● **Assignment**: Report every line of the listing below in which the string "Image" occurs.

● **Data for this exercise**:
+ + + + + + +

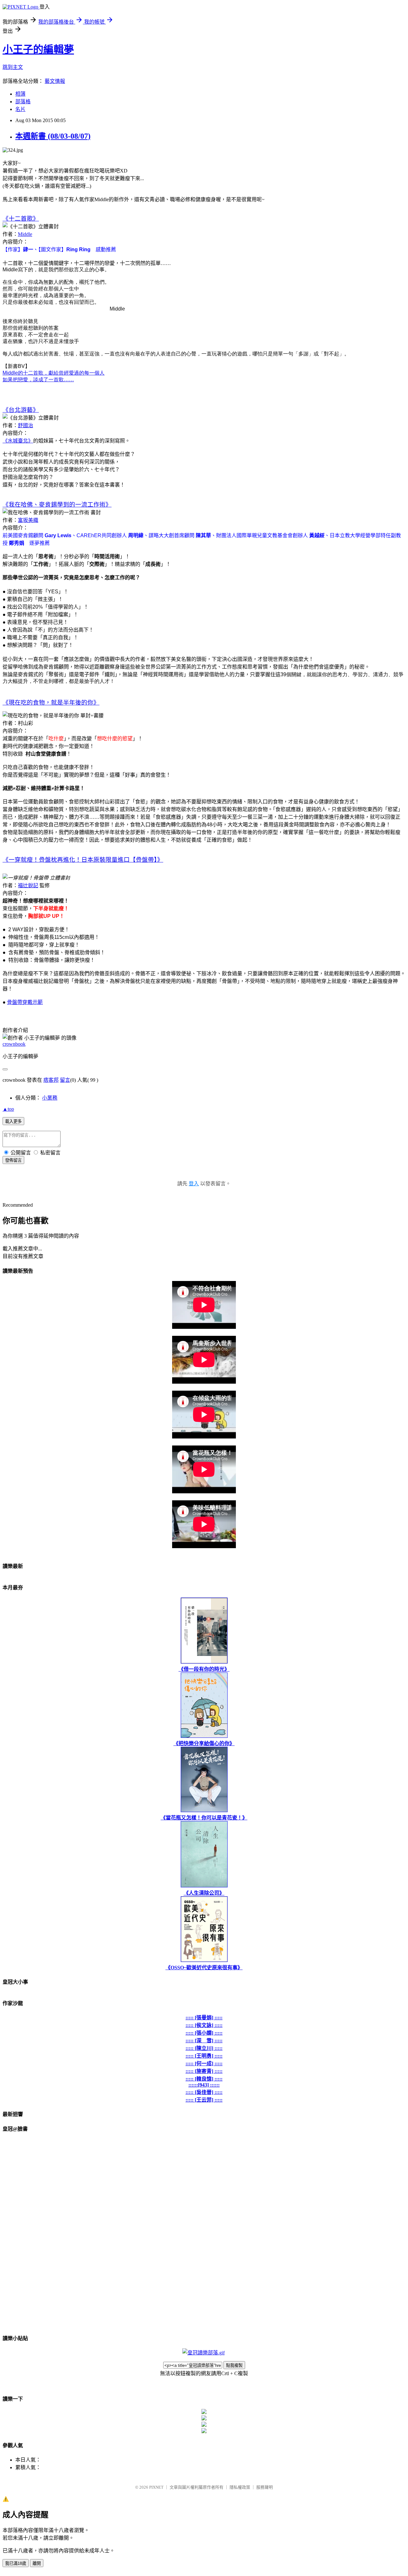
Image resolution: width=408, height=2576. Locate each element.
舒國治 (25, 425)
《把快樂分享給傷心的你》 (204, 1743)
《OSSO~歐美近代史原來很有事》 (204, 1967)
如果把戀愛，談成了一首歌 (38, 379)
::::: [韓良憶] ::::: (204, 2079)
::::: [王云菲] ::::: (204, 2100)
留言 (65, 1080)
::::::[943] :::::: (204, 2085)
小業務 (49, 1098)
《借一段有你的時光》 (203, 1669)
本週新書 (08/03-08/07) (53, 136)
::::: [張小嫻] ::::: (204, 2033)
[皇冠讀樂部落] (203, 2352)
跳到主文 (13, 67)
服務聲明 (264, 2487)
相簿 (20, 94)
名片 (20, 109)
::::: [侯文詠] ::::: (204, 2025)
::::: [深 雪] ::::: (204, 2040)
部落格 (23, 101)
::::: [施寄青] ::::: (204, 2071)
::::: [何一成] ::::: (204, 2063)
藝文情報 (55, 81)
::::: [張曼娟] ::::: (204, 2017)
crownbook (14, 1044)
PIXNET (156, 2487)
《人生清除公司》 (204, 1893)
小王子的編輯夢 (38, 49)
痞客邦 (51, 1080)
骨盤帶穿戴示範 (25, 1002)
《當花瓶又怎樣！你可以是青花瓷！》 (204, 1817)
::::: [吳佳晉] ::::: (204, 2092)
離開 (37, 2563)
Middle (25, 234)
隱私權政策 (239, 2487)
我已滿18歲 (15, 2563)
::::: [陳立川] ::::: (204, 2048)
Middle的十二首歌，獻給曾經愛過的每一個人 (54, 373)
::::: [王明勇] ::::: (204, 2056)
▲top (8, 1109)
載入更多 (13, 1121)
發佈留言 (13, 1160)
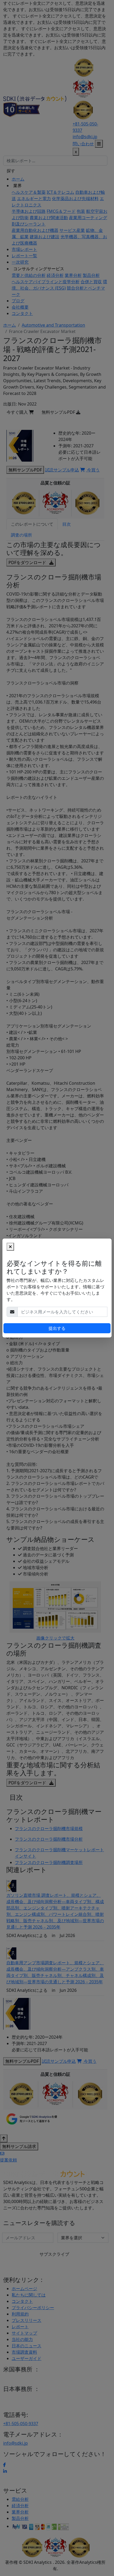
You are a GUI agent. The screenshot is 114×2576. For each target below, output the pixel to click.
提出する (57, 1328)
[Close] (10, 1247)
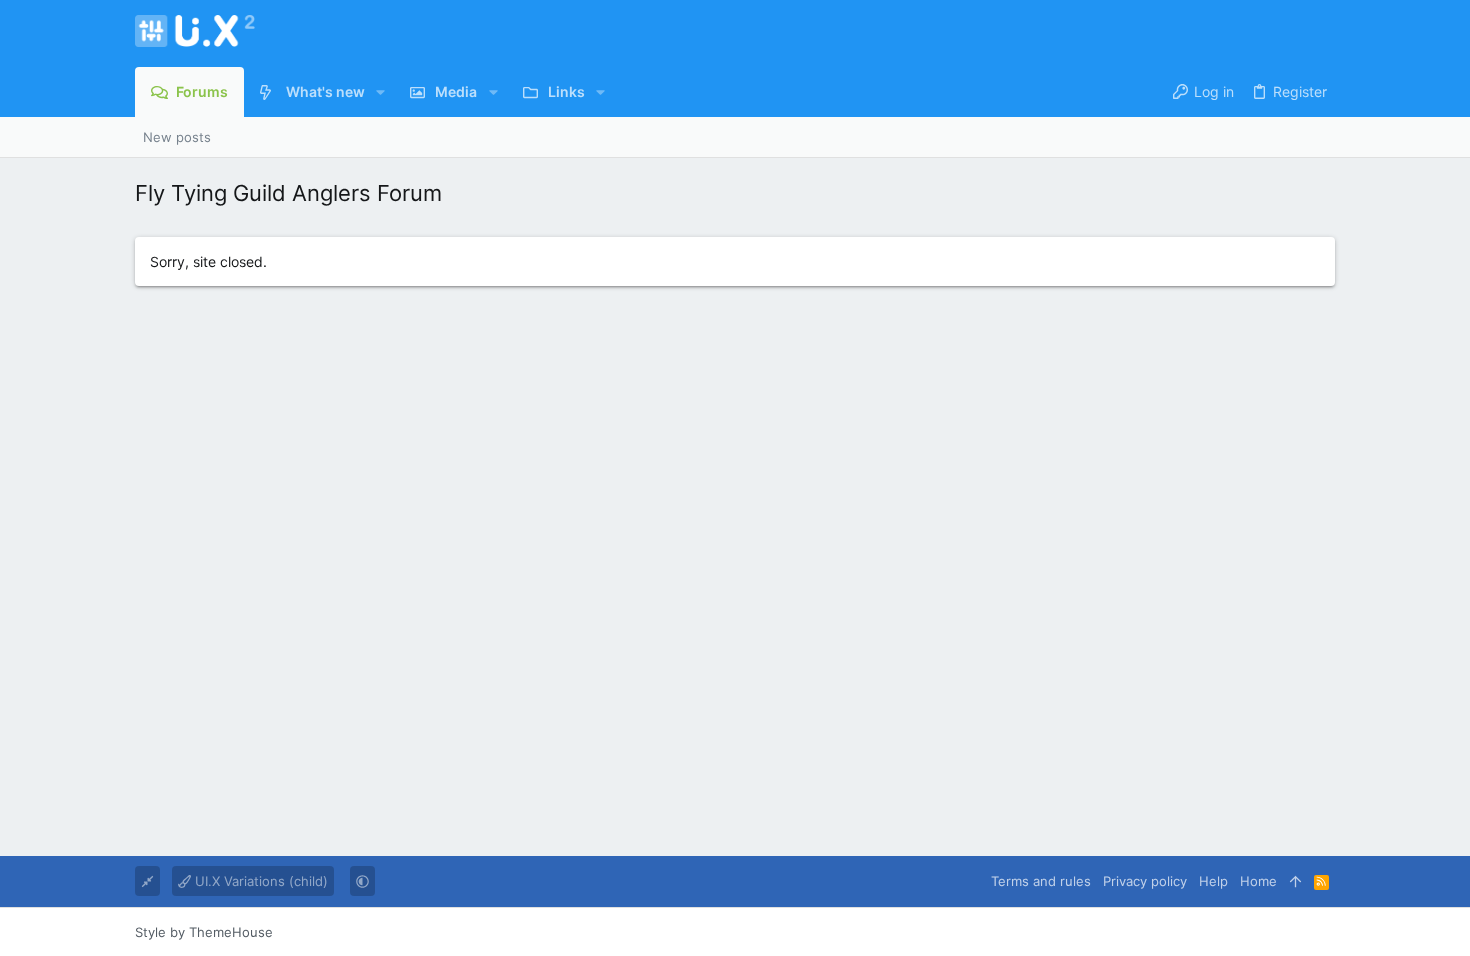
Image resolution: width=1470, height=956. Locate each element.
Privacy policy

+ + + + + + +

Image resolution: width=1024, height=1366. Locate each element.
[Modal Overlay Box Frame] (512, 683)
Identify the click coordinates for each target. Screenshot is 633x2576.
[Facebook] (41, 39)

+ + + + + + +

● **Solution below**:
Image resolution: width=408, height=2576. Locate each element.
Image resolution: width=1470, height=956. Locate each element.
Image resolution: width=1024, height=1366. Locate each element.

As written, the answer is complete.